А. ВОРОБЬЕВ – Да, я напоминаю, что это «Особое мнение», ваши телефонные звонки в самом скором времени будут поступать в эфир. Напомню эфирный пейджер, 725 66 33 для абонента «Эхо Москвы», уже, судя по сообщениям на пейджер, я могу понимать, что тема с расследованием бесланской трагедии, с судебным процессом над Кулаевым и с последними заявлениями, сделанными, в том числе, господином Рошалем или доктором Рошалем, на этом процессе, вызывает крайне неоднозначную реакцию. Крайне, иного слова придумать сложно. Я думаю, что мы это почувствуем по звонка. Но прежде мне хотелось бы понять, мы заговорили, вы, господин Бунтман, о камне и о шпионских страстях, а также о способности людей обволакивать это в очень, очень красивые, высокохудожественные формы. Так вот, вопрос о том, что ФСБ сейчас, знаете, объявило премию за лучшее высокохудожественное произведение, литературное, о деятельности российских разведчиков.
А. МИНКИН – 100 кг золота?
А. ВОРОБЬЕВ – Это другая история, мы к ней вернемся. Ну так что, может быть, и правда пришло время?
А. МИНКИН – Премия большая?
А. ВОРОБЬЕВ – Премия, увы, я не готов сейчас сказать, но, думаю, немалая.
А. МИНКИН – Нет, хорошо бы объявили все-таки.
А. ВОРОБЬЕВ – Хорошо, меня интересует сам факт.
С. БУНТМАН – А что, есть интерес?
А. МИНКИН – Мне интересно, сколько они готовы заплатить.
А. ВОРОБЬЕВ – А у вас нет интереса, господин Бунтман?
А. МИНКИН – Вы знаете, что, ваш вопрос, он прозвучал как-то ехидно, а что, если сумма прописью будет достаточно большая, то вы готовы?

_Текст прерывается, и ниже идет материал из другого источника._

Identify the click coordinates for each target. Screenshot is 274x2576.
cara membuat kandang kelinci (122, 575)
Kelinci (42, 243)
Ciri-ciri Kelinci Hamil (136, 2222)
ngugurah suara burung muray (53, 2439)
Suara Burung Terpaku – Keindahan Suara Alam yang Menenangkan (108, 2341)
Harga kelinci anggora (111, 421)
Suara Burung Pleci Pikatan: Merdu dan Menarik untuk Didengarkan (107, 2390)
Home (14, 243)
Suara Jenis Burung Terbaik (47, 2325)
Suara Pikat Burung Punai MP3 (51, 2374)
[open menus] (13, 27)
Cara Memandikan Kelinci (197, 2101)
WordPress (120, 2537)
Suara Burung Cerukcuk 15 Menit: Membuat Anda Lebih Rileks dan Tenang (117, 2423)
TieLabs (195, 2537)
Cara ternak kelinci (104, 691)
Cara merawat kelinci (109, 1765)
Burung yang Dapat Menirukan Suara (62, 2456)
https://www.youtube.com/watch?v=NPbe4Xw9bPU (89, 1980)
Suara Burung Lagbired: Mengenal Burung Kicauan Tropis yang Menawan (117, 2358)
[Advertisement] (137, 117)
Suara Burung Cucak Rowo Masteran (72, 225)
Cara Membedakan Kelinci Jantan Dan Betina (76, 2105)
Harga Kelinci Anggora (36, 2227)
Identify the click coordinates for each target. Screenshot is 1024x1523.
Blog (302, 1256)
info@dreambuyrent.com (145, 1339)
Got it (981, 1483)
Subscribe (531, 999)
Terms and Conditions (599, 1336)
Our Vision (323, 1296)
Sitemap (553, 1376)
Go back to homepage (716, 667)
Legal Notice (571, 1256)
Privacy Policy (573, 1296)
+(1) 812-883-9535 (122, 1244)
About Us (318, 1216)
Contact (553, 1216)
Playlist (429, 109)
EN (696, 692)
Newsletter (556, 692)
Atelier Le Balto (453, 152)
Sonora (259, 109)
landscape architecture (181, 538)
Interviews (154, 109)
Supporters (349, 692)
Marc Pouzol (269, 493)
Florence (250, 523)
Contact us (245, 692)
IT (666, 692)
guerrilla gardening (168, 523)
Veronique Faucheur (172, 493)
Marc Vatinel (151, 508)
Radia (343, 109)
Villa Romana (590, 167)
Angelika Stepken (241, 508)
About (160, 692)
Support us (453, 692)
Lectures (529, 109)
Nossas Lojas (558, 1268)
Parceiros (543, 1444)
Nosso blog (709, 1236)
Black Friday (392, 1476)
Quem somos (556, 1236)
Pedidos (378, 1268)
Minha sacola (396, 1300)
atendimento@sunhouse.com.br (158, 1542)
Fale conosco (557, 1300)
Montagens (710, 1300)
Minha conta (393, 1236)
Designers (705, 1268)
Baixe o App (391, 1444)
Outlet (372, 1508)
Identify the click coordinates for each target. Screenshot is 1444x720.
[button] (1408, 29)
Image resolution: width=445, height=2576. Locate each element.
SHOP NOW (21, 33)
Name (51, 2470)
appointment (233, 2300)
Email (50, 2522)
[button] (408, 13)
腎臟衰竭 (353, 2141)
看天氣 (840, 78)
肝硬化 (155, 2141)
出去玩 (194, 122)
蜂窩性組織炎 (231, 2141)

Вы зачем эти устраиваете подковырки, может быть, я вам хочу сказать, не судите по себе? Понимаете, так вот.
С. БУНТМАН – А, правильно, конечно, если мы не будем заниматься…
А. МИНКИН – Не провоцируйте.
С. БУНТМАН – Если мы не будем заниматься подковырками, господин Минкин, то тогда мы погибнем в этой автоматизированной системе. Если мы не будем смеяться друг над другом, мы станем какими-то такими светскими талибами и т.д.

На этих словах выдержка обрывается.